EXTRACT below:
UBM has two features, one is basic and the other is quite unique.
First, UBM is simply an imaging modality (like a photograph, CT, MRI, IVFA, or OCT). Imaging modalities offer a useful way to follow ophthalmic diseases. This is borne out in our clinical practice of ophthalmology.
The second key feature of UBM is far more interesting, but is speculative. This aspect is the basis for our project. We believe that extracting quantitative information from UBM will revolutionize our ability to treat disease more objectively, with better evidence-based strategies, and therefore better outcomes. We have observed that quantitative structural measurements have changed how we monitor disease and further ability to explore novel measurements may result in evolution toward better clinical practice. In today's world, we rely heavily on axial length to follow congenital glaucoma. We insist upon knowledge of central corneal thickness in our primary glaucoma patients. We estimate the peripheral anterior chamber depth in order to assess for narrow angle glaucoma. These are three fundamental anterior segment structures that strongly influence our clinical practice. So we asked the question, "What if we could see and measure ALL of the structures in the anterior portion of the eye? Might we find some other important measurements that change how we manage ophthalmic disease?" And thus, our project was born.
An important feature of UBM is the ability to see anatomy posterior to the iris, in particular the lens and ciliary body. We can also see well through a cloudy or even opaque cornea. This is advantageous for any disease affecting the ciliary body (such as a tumor) or lens (such as a cataract). In cases of anomalies or trauma, knowledge of atypical anatomy may aid surgical planning.
Future information we could achieve using UBM may prove clinically advantageous. This is the reason for research but requires a little faith, some imagination, and lots of teamwork.
End of EXTRACT.
SUPPLIED INFORMATION below:
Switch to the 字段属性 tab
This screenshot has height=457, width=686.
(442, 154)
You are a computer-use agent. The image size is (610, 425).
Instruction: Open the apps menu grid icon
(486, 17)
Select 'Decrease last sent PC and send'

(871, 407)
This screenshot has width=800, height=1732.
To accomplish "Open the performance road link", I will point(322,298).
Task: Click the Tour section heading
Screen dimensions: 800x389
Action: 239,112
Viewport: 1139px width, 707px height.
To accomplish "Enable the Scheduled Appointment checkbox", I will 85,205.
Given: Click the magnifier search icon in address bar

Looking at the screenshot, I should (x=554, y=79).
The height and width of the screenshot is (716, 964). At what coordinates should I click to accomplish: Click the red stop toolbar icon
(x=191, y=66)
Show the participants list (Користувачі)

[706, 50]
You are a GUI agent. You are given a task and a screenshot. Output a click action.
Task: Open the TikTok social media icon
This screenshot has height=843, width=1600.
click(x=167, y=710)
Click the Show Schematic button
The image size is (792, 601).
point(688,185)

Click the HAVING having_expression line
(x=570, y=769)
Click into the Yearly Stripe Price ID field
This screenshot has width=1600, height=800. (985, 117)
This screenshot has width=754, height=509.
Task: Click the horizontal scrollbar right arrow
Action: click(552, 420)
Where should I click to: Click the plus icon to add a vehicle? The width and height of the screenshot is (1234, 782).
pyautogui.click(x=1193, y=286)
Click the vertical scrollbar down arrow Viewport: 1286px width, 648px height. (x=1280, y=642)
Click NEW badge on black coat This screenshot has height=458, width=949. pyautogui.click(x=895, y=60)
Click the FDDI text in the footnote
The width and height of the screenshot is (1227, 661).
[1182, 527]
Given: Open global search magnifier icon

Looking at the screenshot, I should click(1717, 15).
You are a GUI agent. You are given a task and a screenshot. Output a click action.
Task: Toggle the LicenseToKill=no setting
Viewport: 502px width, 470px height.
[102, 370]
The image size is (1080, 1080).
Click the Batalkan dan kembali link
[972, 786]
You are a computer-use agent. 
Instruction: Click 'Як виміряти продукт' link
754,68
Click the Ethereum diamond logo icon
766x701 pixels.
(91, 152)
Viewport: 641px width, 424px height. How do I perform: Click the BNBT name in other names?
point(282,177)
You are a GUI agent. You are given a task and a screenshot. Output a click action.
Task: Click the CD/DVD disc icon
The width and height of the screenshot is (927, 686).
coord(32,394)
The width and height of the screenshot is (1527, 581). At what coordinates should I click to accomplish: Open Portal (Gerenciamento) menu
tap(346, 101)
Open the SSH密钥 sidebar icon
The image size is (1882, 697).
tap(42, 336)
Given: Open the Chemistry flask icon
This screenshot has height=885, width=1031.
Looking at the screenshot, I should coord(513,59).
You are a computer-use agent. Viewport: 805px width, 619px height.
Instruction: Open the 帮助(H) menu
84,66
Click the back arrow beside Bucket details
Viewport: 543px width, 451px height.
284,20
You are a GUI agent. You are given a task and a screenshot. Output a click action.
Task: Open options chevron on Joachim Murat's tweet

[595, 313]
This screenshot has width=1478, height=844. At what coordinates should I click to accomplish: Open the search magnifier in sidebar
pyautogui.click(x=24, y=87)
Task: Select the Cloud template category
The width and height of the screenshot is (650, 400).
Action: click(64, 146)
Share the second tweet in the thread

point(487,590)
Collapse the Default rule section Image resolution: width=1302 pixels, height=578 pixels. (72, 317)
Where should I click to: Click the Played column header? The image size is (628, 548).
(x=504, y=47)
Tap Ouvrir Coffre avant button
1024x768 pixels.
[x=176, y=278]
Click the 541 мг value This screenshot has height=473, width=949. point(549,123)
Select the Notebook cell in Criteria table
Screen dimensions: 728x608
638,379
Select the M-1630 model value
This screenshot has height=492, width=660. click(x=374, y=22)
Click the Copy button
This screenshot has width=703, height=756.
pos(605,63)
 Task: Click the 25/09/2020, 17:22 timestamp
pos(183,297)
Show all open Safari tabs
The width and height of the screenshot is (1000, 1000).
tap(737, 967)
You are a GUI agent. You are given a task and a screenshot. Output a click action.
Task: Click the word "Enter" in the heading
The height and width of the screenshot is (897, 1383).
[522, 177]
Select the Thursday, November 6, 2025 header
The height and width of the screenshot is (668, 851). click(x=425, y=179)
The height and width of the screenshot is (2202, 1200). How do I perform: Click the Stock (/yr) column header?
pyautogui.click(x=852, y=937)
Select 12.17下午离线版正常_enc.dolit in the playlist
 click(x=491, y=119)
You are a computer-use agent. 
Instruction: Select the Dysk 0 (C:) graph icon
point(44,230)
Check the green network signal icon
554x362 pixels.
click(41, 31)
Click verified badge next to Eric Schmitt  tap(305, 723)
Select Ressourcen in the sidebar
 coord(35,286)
End of SUPPLIED INFORMATION.
> **DESCRIPTION OF THE TASK**
Reproduce word for word the stretch of the UBM text above that opens with the words "An important feature" and closes with "aid surgical planning.".

> **OUTPUT FOR THIS TASK**
An important feature of UBM is the ability to see anatomy posterior to the iris, in particular the lens and ciliary body. We can also see well through a cloudy or even opaque cornea. This is advantageous for any disease affecting the ciliary body (such as a tumor) or lens (such as a cataract). In cases of anomalies or trauma, knowledge of atypical anatomy may aid surgical planning.